Hannah Jones, an economic data analyst for Realtor.com, said the S&P CoreLogic Case Shiller report highlights the struggles of homebuyers facing high prices, elevated mortgage rates and stubborn inflation.
“The index tracks price figures for the months of November, December, and January,” she said. “The last month of 2022 and first month of 2023 saw mortgage rates dip below November’s highs, providing a small boost in activity. Existing home sales continued to fall during this time, but by a smaller margin each month, as some buyers responded to lower mortgage rates by getting back into the market.”
“However,” she continued, “less demand meant many would-be sellers chose not to enter the market, and many who chose to list had to settle for lower prices.”
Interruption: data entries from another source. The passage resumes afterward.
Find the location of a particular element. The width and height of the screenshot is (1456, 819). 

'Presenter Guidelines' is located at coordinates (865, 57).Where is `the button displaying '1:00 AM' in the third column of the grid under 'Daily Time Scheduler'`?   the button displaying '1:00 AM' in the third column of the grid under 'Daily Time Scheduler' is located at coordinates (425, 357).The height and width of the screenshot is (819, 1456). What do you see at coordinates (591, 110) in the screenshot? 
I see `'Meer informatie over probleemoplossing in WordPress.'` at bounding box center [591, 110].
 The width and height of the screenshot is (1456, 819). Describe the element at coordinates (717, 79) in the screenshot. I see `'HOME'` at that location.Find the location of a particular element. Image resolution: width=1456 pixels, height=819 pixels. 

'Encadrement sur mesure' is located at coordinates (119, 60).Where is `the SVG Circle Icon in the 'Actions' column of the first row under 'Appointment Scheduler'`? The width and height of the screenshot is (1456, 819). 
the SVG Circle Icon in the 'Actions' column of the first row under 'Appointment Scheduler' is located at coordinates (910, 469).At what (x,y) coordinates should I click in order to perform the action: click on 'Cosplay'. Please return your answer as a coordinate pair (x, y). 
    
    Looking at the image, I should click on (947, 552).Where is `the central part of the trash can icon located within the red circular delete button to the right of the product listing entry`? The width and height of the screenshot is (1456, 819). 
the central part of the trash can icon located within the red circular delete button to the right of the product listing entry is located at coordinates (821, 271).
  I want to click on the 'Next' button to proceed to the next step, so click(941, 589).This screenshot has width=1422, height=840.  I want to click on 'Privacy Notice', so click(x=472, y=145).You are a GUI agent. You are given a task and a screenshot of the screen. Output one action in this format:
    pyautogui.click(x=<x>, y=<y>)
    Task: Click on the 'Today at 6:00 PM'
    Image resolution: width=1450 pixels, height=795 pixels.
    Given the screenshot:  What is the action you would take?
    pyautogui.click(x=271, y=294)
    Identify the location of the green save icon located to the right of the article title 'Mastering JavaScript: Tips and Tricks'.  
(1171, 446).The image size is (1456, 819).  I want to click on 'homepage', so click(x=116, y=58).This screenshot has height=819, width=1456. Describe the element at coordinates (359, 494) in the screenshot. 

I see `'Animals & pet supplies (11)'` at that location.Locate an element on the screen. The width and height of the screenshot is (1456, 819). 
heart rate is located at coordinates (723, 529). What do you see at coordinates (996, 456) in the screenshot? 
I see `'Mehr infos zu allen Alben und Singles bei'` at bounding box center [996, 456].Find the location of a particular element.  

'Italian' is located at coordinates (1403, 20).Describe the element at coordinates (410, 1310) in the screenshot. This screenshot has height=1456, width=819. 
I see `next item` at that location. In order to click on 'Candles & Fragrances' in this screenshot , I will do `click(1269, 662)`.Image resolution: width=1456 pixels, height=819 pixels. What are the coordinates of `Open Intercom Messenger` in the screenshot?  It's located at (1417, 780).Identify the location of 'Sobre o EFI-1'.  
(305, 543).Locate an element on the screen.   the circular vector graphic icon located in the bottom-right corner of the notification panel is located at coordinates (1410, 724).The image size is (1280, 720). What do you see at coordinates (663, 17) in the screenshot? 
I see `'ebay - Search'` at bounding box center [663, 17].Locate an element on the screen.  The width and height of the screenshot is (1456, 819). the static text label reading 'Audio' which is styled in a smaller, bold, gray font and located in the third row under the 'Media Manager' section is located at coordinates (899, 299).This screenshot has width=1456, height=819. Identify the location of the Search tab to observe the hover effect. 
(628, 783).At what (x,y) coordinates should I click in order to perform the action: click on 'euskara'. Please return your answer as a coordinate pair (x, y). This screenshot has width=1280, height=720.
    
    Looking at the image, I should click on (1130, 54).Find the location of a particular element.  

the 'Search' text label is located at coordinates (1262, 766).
Mortgage rates remained below their recent peak during February and March, clearing the way for a sizable rebound in existing-home sales in February, which rose 14.5%..
“Prices have continued to soften as sellers in the market adjust to the price-level necessary to stoke buyer demand,” Jones said. “As we move into the spring buying season, mortgage rates have ticked lower, a welcomed sign of progress towards affordability.”
With stricter lending requirements as a result of the banking crisis combined with the Fed’s latest 0.25% rate hike, it may be both harder and more expensive to borrow money, both of which move the economy in the direction of slower growth and toward the 2% inflation target, Jones said.
“This combination of events impacts the housing market by keeping mortgage rates higher than last year, and by making it harder for buyers to secure a loan,” she said. “More expensive, less available borrowing — especially with an unclear economic outlook — is likely to continue to limit buyer demand. Though home sales are expected to rebound in line with seasonal trends, this spring’s sales pace is expected to remain lower than last year, as uncertainty and high costs limit activity. Many sellers will feel the pressure to list their home for a lower price to ensure sufficient buyer attention and a quick sale.”